→ Excerpted passage:
****

After years of public speculation, AT&T has finally lost its US exclusive on Apple’s megastar smartphone. As consumers prepare for the arrival of the Verizon Wireless (VZW) iPhone, we address some questions about the impact of this development.

Just how many iPhones will they sell?clip_image002

AT&T customers bought an average of around 4 million iPhones per quarter in 2010. Even if VZW achieves a conservative half of that run rate, it could mean 8 million CDMA iPhones shipped domestically in the first year. In addition to newcomers from other carriers, buyers will include existing subscribers, whose contracts will steadily come up for renewal over the next two years.

Of course, no longer the only option for iOS enthusiasts, AT&T volumes of the iPhone are likely to suffer this year. We can reference the end of iPhone exclusivity in Western Europe for an example of what may happen. As our Handset Country Share Tracker service shows, Apple’s peak share at exclusive carrier O2 UK was 10%. By the time the phone was also introduced at Vodafone and Orange, Apple’s share was roughly just 5-6% with each carrier.

Thus, while Apple’s total volumes are going to benefit as a result of this week’s announcement, neither carrier should expect to see the iPhone account for anywhere near the huge 70% of smartphone volumes that AT&T recorded in Q3 2010.

****

→ Given entries:
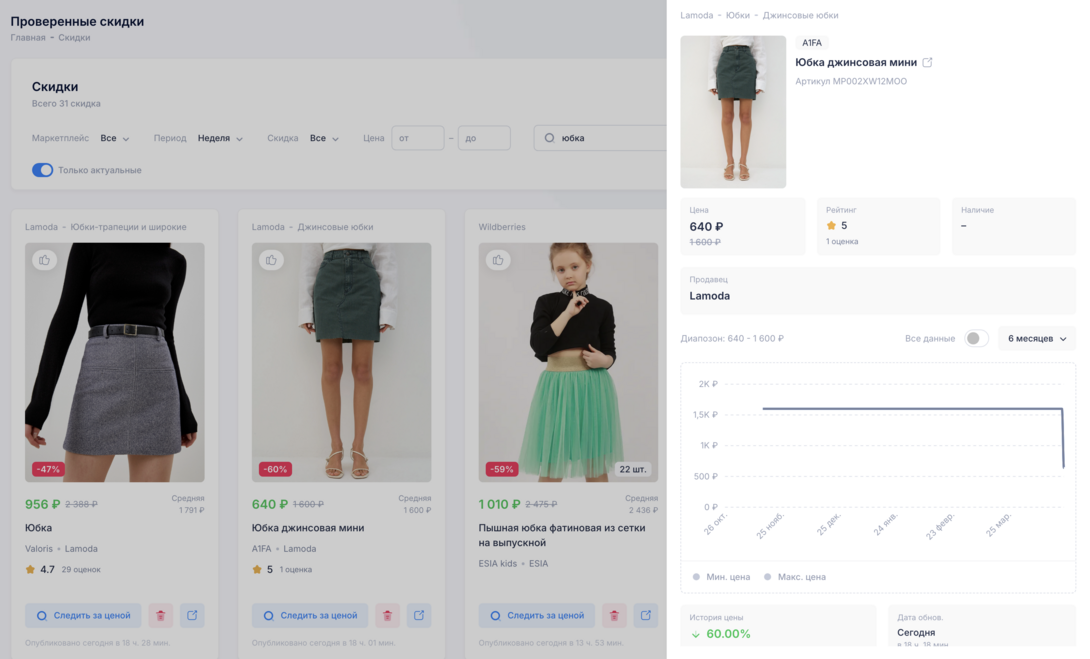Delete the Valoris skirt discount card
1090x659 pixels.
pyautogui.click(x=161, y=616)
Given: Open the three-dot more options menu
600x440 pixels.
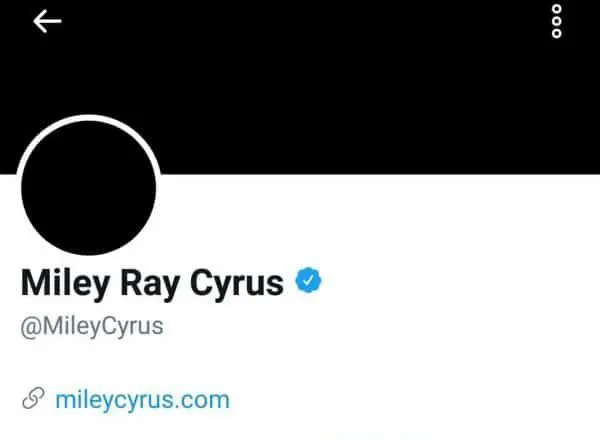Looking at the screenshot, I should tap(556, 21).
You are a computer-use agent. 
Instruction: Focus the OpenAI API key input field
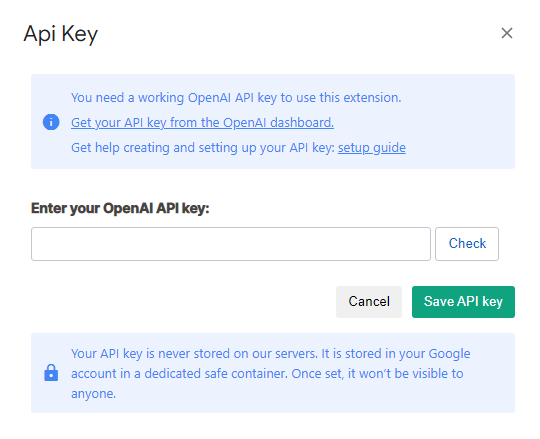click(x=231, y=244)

****

→ Exercise tasks:
a – From the passage on the Verizon iPhone, output the span that begins at the words "AT&T customers bought" and stops after "with each carrier.", copied word for word.
b – In the Verizon iPhone passage, what was Apple's peak share at exclusive carrier O2 UK?
c – Continue the passage on the Verizon iPhone from where it stops.

→ Outputs in order:
a –
AT&T customers bought an average of around 4 million iPhones per quarter in 2010. Even if VZW achieves a conservative half of that run rate, it could mean 8 million CDMA iPhones shipped domestically in the first year. In addition to newcomers from other carriers, buyers will include existing subscribers, whose contracts will steadily come up for renewal over the next two years.

Of course, no longer the only option for iOS enthusiasts, AT&T volumes of the iPhone are likely to suffer this year. We can reference the end of iPhone exclusivity in Western Europe for an example of what may happen. As our Handset Country Share Tracker service shows, Apple’s peak share at exclusive carrier O2 UK was 10%. By the time the phone was also introduced at Vodafone and Orange, Apple’s share was roughly just 5-6% with each carrier.

b – 10%

c –
What impact will the network have?

Aside from a revised radio section and some cosmetic tweaks, the availability of a Wi-Fi hotspot feature is the only official new feature of the VZW iPhone. But AT&T defectors may find one other difference – the inability to simultaneously use voice and data on a CDMA network. As Droid users know, Wi-Fi data access can be used as a limited substitute, but expect outcries of a “lesser” experience from some frustrated buyers. Of course, the inevitable LTE iPhone (in 2012, perhaps?) will eventually equalize this matter.

Unlike AT&T, VZW does not have a bandwidth cap on its US$30/month plan. AT&T’s US$25/month plan provides just 2GB, which protects the carrier’s pipes from overloading, but prevents carefree use of compelling, but bandwidth-hogging apps like NetFlix. Coupled with broad perception that VZW is more reliable, it could mean an upside for the phone’s new carrier. However, we can expect AT&T to send a heavy message about its HSPA network being faster than its competitor’s EV-DO Rev. A.

How will this impact the competition?

AT&T has been preparing for the loss of exclusivity since at least early last year, adding a broad range of Android (and later Windows Phone 7) models. Expect an onslaught of high-end Android handsets (such as the Motorola Atrix 4G) to quickly replace lost iPhone volumes at AT&T, benefitting the likes of Samsung and HTC.

Meanwhile, VZW’s strong Droid brand of Google-phones is likely to take a hit. VZW subscribers looking for a less complex experience than Android’s will find the iPhone to be a gem, cannibalizing the carrier’s own volumes. The real impact, however, will be felt by RIM. The BlackBerry portfolio still lacks a solid full-screen touchphone, and unless the Canadian vendor comes up with one soon, it stands to lose further share with VZW.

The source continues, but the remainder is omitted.